ポスターセッション94(III-P94)
肺循環・肺高血圧 8

Sat. Jun 29, 2019 1:00 PM - 2:00 PM ポスター会場 (大ホールB)

座長:大崎 真樹(静岡県立こども病院 CCU)

[III-P94-02] 超早産児で出生し、慢性肺疾患および肺高血圧に対して両側肺移植を行った1例

岩澤 伸哉1, 木村 正人1, 大田 千晴1, 松田 安史2, 岡田 克典2, 呉 繁夫1 (1.東北大学病院 小児科, 2.東北大学病院 呼吸器外科)

Keywords:肺高血圧, 慢性肺疾患, 肺移植

【背景】慢性肺疾患(CLD)児の約4分の1に肺高血圧症(PH)を合併することが知られている。
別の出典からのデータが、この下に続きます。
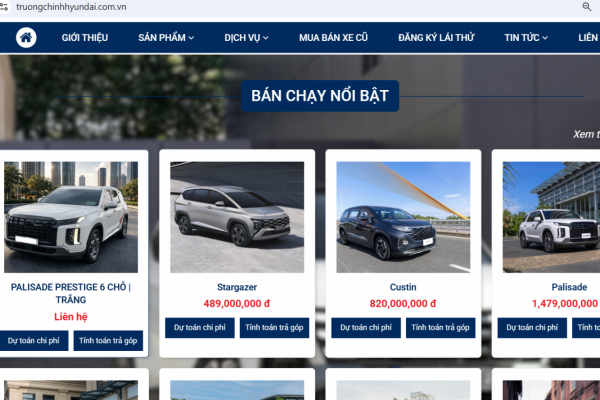
Task: Click the address bar URL field
Action: click(200, 7)
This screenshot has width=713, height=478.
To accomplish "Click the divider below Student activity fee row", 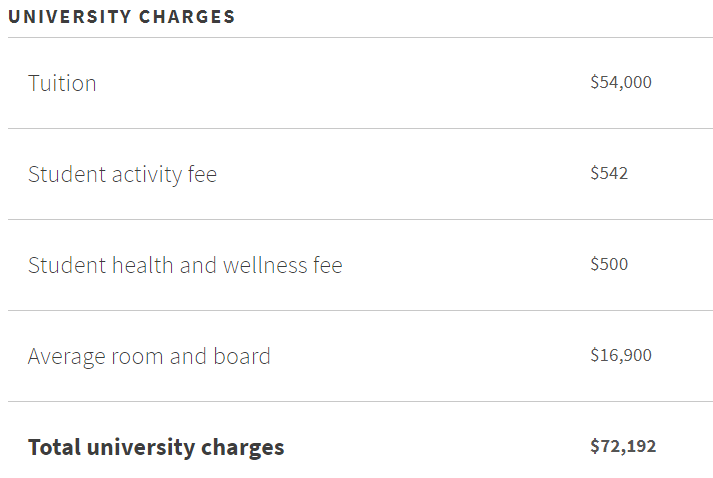I will coord(360,219).
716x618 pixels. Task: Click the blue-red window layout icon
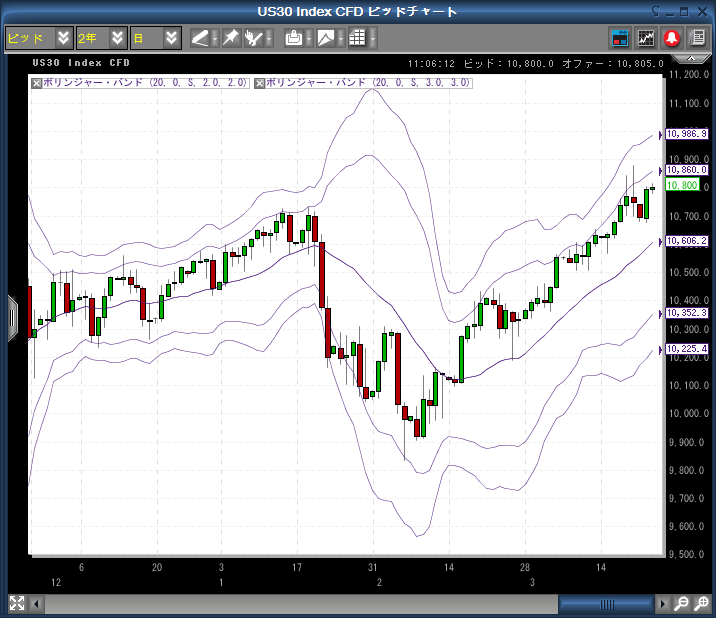click(620, 38)
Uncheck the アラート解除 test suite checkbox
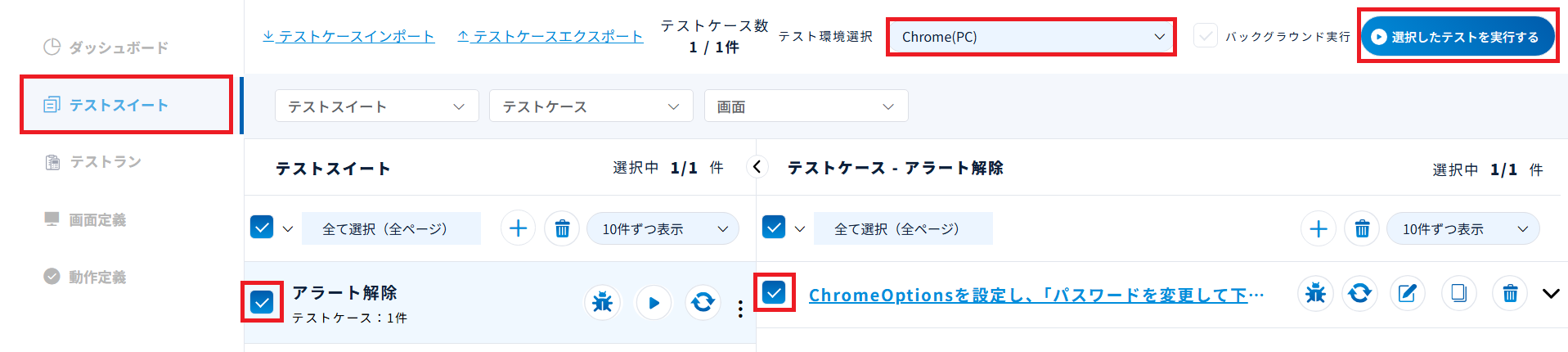The height and width of the screenshot is (352, 1568). coord(262,302)
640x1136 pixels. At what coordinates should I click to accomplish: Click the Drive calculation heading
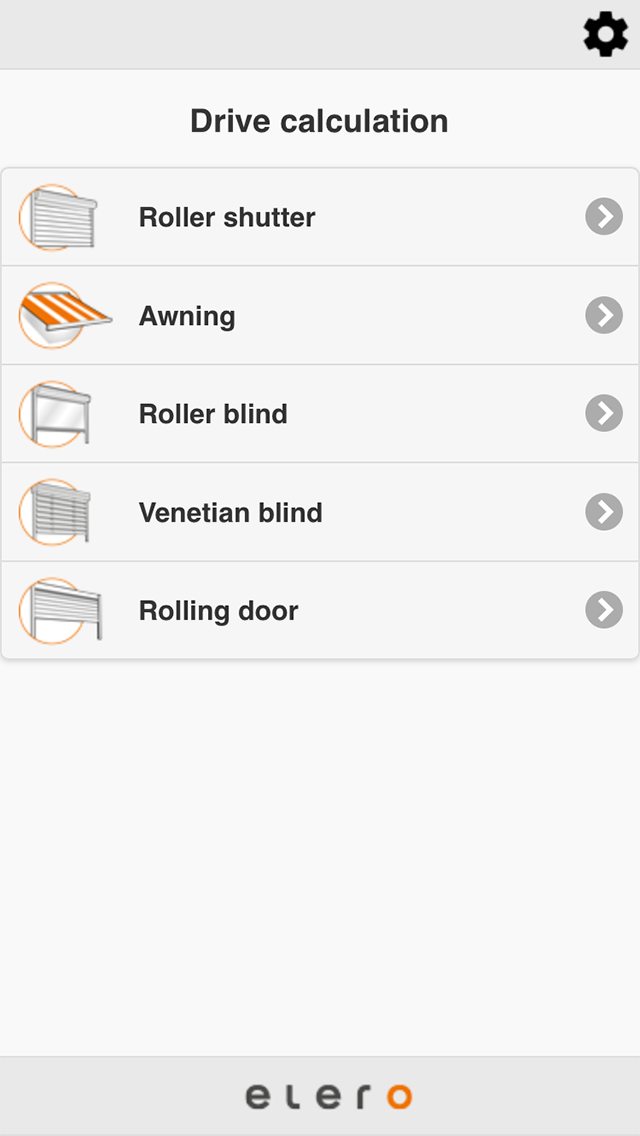(x=320, y=121)
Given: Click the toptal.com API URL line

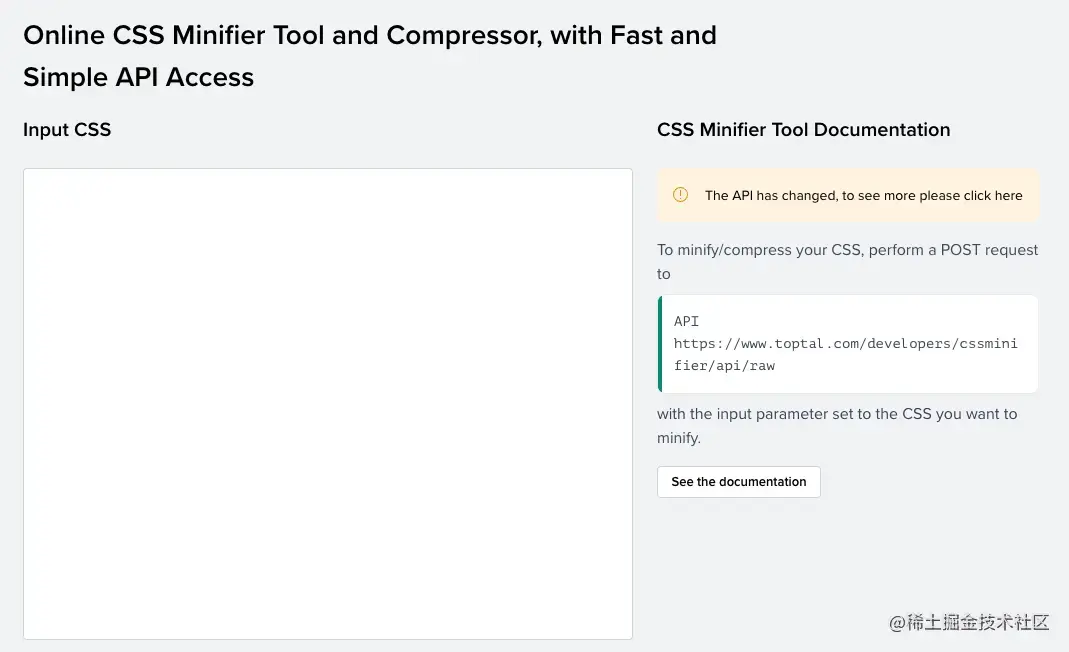Looking at the screenshot, I should click(845, 344).
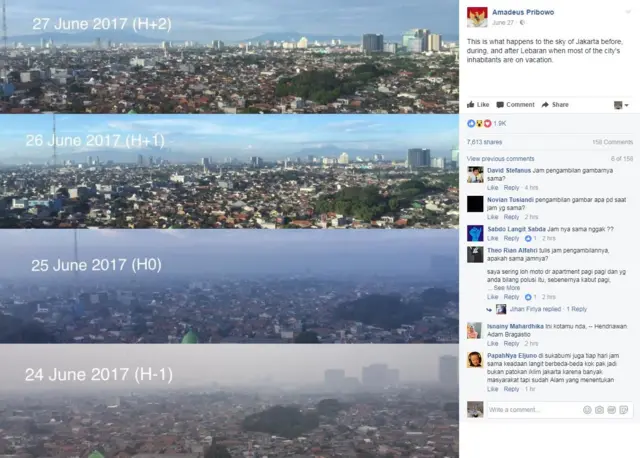Open the 7,613 shares link
Image resolution: width=640 pixels, height=458 pixels.
pos(484,142)
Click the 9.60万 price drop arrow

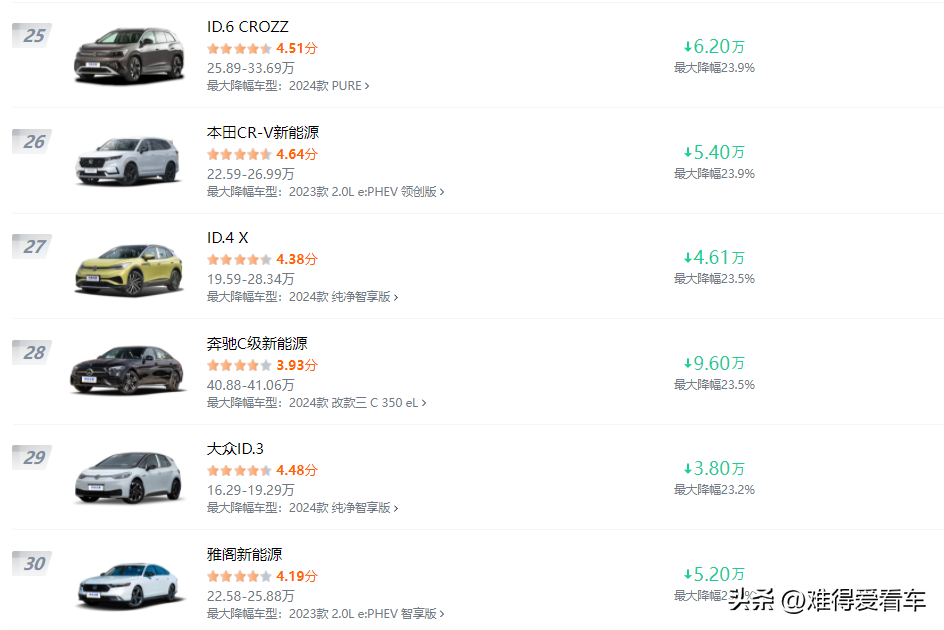pos(688,363)
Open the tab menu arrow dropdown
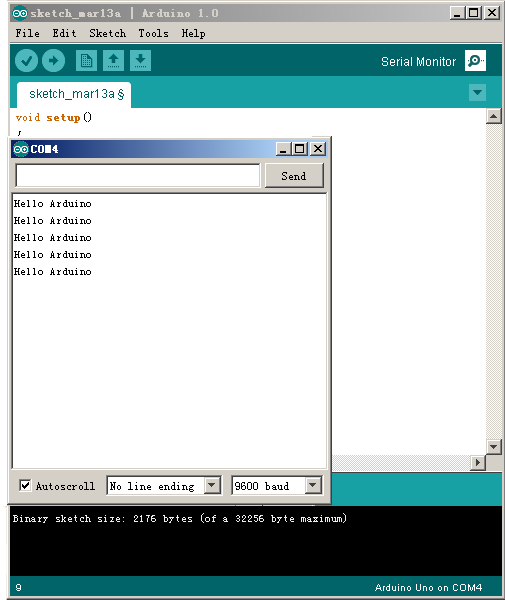Screen dimensions: 505x600 (477, 92)
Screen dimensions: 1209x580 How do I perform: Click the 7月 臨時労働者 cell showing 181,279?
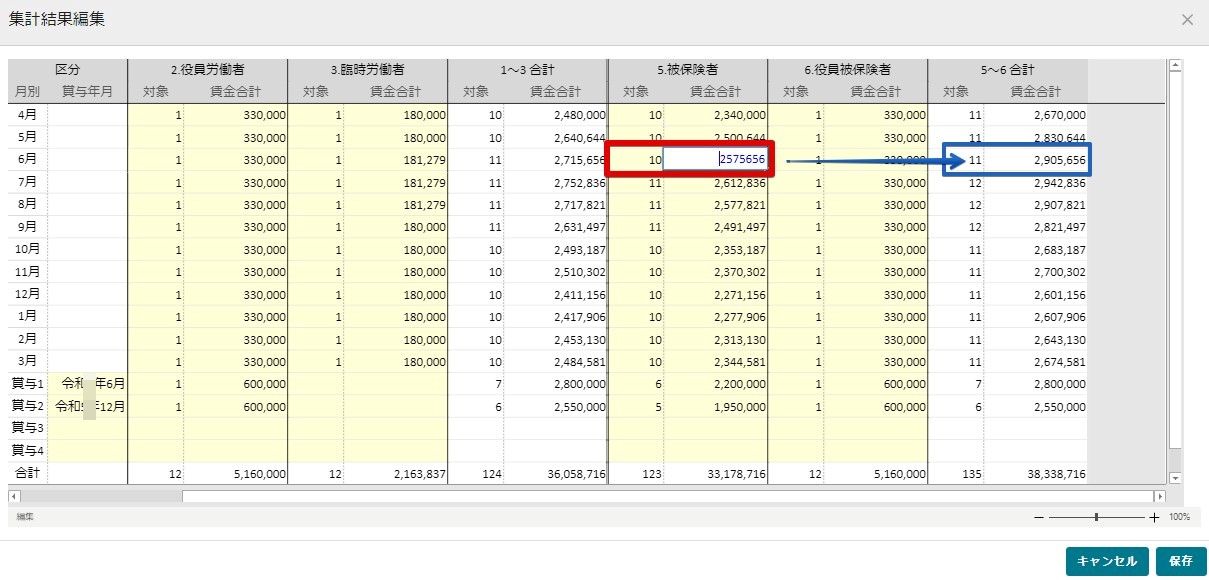[x=395, y=182]
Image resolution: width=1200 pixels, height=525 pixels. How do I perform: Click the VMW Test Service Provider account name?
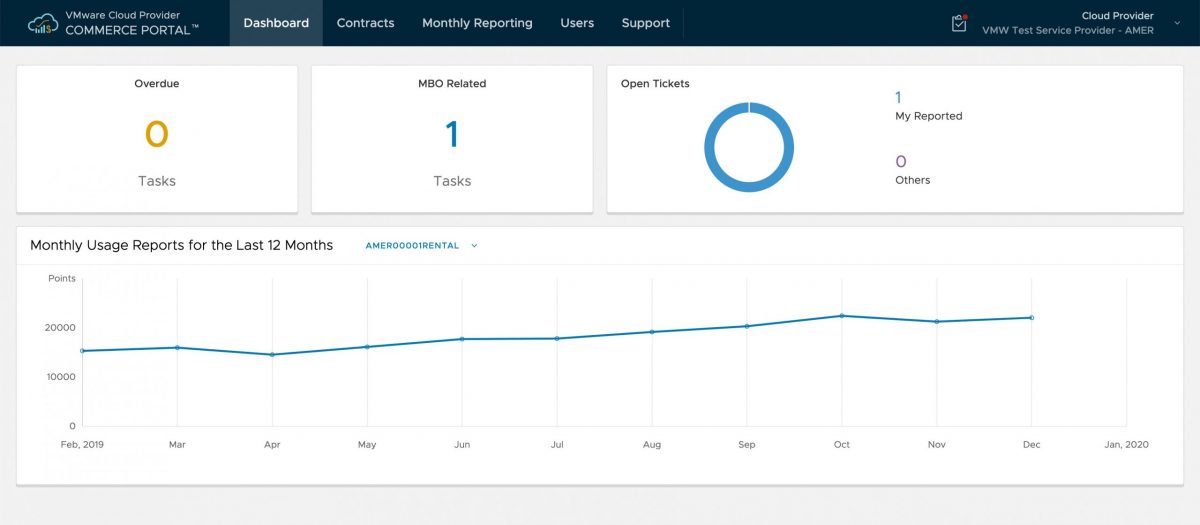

また、PHを合併したCLDは非常に重篤で、長期間の呼吸管理および感染などを契機としたPHの増悪を繰り返す。CLD-PHに対する治療法や長期管理についての報告は少なく、症例の蓄積が必要である。また、CLD-PHは肺移植適応であるが、CLD-PHに対する肺移植の報告はほぼみられない。今回、肺血管拡張薬および在宅酸素療法(HOT)で管理を行っていた、CLD-PHに対して、両側肺移植を行った1症例を経験したため報告する。
【症例】症例は9歳女児.23週4日,507gで出生し、生後2ヶ月まで人工呼吸管理を行った。1歳時にCLDに合併したPHの診断で、気管切開、在宅酸素療法(HOT)および肺血管拡張薬投与を開始した。一時、PHが改善したために肺血管拡張薬の投与を中止していたが、4歳時に感染を契機に呼吸状態が悪化した。心臓カテーテル検査で高度PH(肺体血圧比Pp/Ps 1.1、肺血管抵抗 22単位・m2)であったため,ベラプロストおよびシルデナフィル投与を開始した。その後も感染を契機にPHクライシスとなり、ボセンタンを追加した。4歳時に肺移植登録を行った。以後、PHは次第に改善し、5歳時にはPp/Ps 0.51、8歳時にPp/Ps 0.44、血管抵抗 10単位・m2となった。9歳時に脳死両側肺移植を行い、術後経過は良好であった。術後はHOTおよび肺血管拡張薬内服は終了した。
【結論】肺移植は重度のCLD-PHに対して治療選択肢の1つとなりうる。また、肺血管拡張薬は肺移植までの待機期間の管理に有用であった。